YOUR INSTRUCTIONS: Every line of the data should be output word for word.

ENTRIES SUPPLIED:
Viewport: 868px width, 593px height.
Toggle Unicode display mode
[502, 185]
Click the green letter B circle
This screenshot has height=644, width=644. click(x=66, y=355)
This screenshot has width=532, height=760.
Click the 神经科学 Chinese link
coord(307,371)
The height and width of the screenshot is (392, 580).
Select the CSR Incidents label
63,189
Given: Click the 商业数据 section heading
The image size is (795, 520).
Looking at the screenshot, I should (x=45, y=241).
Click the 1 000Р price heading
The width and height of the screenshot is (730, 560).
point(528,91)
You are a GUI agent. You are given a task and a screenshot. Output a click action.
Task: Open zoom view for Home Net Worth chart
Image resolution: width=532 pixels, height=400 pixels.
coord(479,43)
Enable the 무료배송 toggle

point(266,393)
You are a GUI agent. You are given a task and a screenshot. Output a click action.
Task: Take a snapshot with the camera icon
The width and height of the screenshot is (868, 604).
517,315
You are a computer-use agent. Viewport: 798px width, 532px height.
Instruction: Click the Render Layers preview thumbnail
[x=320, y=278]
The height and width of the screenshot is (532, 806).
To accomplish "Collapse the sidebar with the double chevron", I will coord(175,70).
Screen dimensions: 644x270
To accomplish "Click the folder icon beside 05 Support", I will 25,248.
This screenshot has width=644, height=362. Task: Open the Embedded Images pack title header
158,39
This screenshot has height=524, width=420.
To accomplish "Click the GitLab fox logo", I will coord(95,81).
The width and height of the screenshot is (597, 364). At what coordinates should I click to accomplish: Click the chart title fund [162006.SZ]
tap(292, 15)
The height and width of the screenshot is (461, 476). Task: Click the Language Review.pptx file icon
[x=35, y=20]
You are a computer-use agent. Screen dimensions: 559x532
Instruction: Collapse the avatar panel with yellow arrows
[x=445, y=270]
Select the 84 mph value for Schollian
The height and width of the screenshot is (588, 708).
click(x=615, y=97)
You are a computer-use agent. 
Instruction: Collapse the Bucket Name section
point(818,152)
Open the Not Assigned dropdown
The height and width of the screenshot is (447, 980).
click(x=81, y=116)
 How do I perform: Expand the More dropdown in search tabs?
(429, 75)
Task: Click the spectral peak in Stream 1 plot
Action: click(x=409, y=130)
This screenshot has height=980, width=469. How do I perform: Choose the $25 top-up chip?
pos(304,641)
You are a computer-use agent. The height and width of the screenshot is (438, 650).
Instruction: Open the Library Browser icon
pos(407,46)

PROBLEM SOLUTION:
Viewport: 868px width, 593px height.
Toggle Unicode display mode
[502, 185]
Click the green letter B circle
This screenshot has height=644, width=644. click(x=66, y=355)
This screenshot has width=532, height=760.
Click the 神经科学 Chinese link
coord(307,371)
The height and width of the screenshot is (392, 580).
Select the CSR Incidents label
63,189
Given: Click the 商业数据 section heading
The image size is (795, 520).
Looking at the screenshot, I should (x=45, y=241).
Click the 1 000Р price heading
The width and height of the screenshot is (730, 560).
point(528,91)
You are a GUI agent. You are given a task and a screenshot. Output a click action.
Task: Open zoom view for Home Net Worth chart
Image resolution: width=532 pixels, height=400 pixels.
coord(479,43)
Enable the 무료배송 toggle

point(266,393)
You are a GUI agent. You are given a task and a screenshot. Output a click action.
Task: Take a snapshot with the camera icon
The width and height of the screenshot is (868, 604).
517,315
You are a computer-use agent. Viewport: 798px width, 532px height.
Instruction: Click the Render Layers preview thumbnail
[x=320, y=278]
The height and width of the screenshot is (532, 806).
To accomplish "Collapse the sidebar with the double chevron", I will coord(175,70).
Screen dimensions: 644x270
To accomplish "Click the folder icon beside 05 Support", I will 25,248.
This screenshot has width=644, height=362. Task: Open the Embedded Images pack title header
158,39
This screenshot has height=524, width=420.
To accomplish "Click the GitLab fox logo", I will coord(95,81).
The width and height of the screenshot is (597, 364). At what coordinates should I click to accomplish: Click the chart title fund [162006.SZ]
tap(292, 15)
The height and width of the screenshot is (461, 476). Task: Click the Language Review.pptx file icon
[x=35, y=20]
You are a computer-use agent. Screen dimensions: 559x532
Instruction: Collapse the avatar panel with yellow arrows
[x=445, y=270]
Select the 84 mph value for Schollian
The height and width of the screenshot is (588, 708).
click(x=615, y=97)
You are a computer-use agent. 
Instruction: Collapse the Bucket Name section
point(818,152)
Open the Not Assigned dropdown
The height and width of the screenshot is (447, 980).
click(x=81, y=116)
 How do I perform: Expand the More dropdown in search tabs?
(429, 75)
Task: Click the spectral peak in Stream 1 plot
Action: click(x=409, y=130)
This screenshot has height=980, width=469. How do I perform: Choose the $25 top-up chip?
pos(304,641)
You are a computer-use agent. The height and width of the screenshot is (438, 650).
Instruction: Open the Library Browser icon
pos(407,46)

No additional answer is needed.